→ Testo fornito:
————
I primi giorni di questo inedito Roland Garros saranno ricordati più per il disappunto di molti giocatori che per i risultati. Nadal capeggia la frangia dei rivoltosi, Medvedev come sempre fa il bastian contrario

La passerella autunno-inverno del tennis, al Roland Garros traslocato da maggio ad un inedito quasi ottobre causa pandemia, per ora offre polemiche prêt-à-porter e una collezione di capetti inediti. Il termometro nella capitale segna 15 gradi – ieri due o tre di più – così Fognini gioca l’inizio di partita con i pantaloni della tuta (comunque Armani), Wawrinka sotto la maglietta sfoggia un dolcevita bianco, Murray e la Azarenka i fuseaux, Zverev la maglietta della salute, Thiem le maniche lunghe, come molti altri. I campi, sotto la pioggerella, sembrano un’aia bretone. Ma è davvero uno Slam? Sì, il ‘più estremo’ della storia, visto che da sempre il tennis segue il sole e di solito fra settembre e ottobre sta già accucciato nel calduccio dei palasport, mentre qui si gioca anche di sera, sotto la luce (fredda) dei fari.
————
→ Estratto dei dati:

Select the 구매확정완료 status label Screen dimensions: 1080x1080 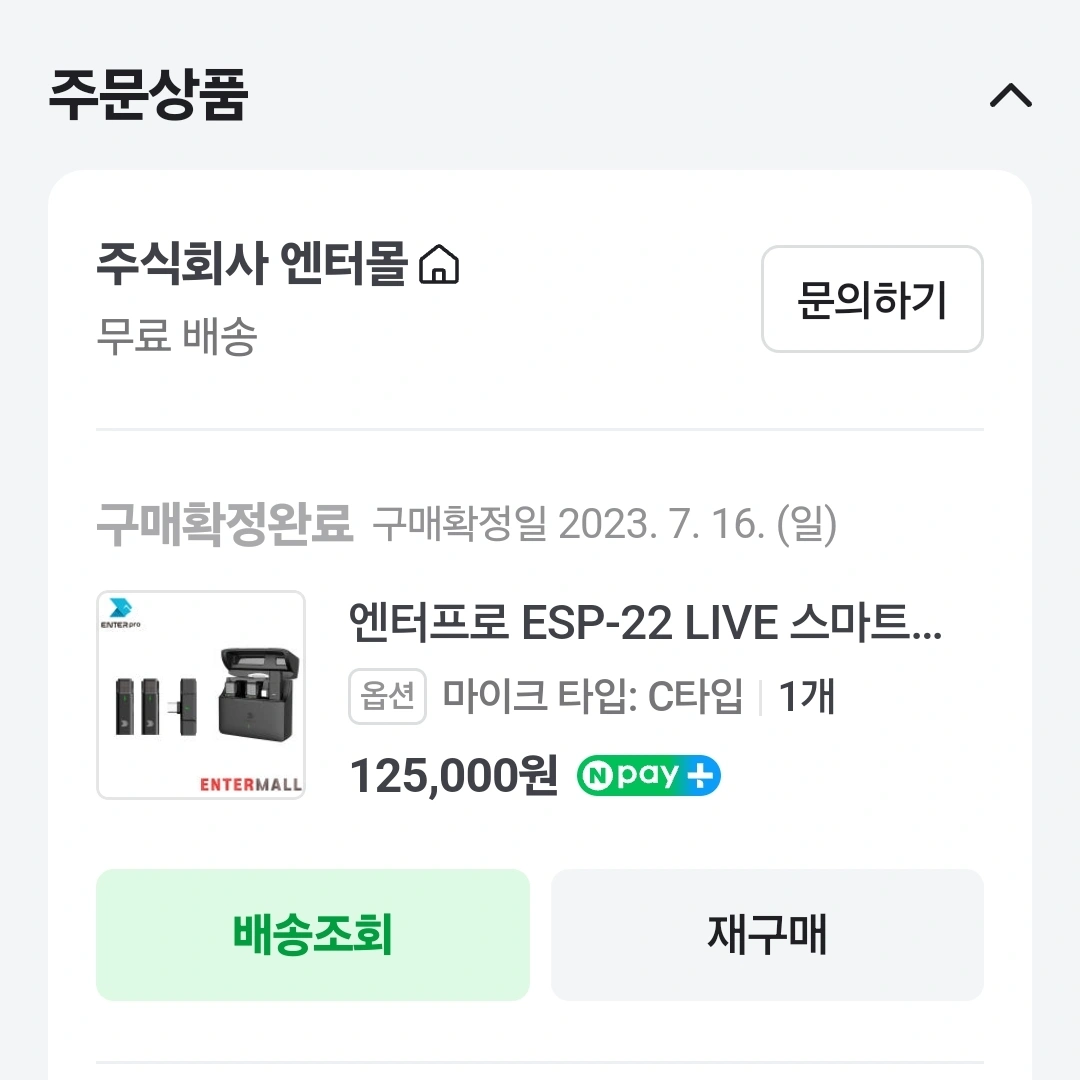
————
→ Dettagli del compito: Stabilisca se le affermazioni seguenti concordano con il testo sul Roland Garros, rispondendo sì o no a ciascuna e citando alla lettera le parole del testo che lo decidono. (a) Il torneo è stato spostato da maggio a causa della pandemia. (b) Fognini disputa l'intera partita con i pantaloni della tuta. (c) Al Roland Garros non si gioca di sera. Per rispondere si basi esclusivamente sul testo fornito.

→ La sua soluzione:
(a) Sì: «al Roland Garros traslocato da maggio ad un inedito quasi ottobre causa pandemia».
(b) No: «Fognini gioca l’inizio di partita con i pantaloni della tuta».
(c) No: «qui si gioca anche di sera, sotto la luce (fredda) dei fari».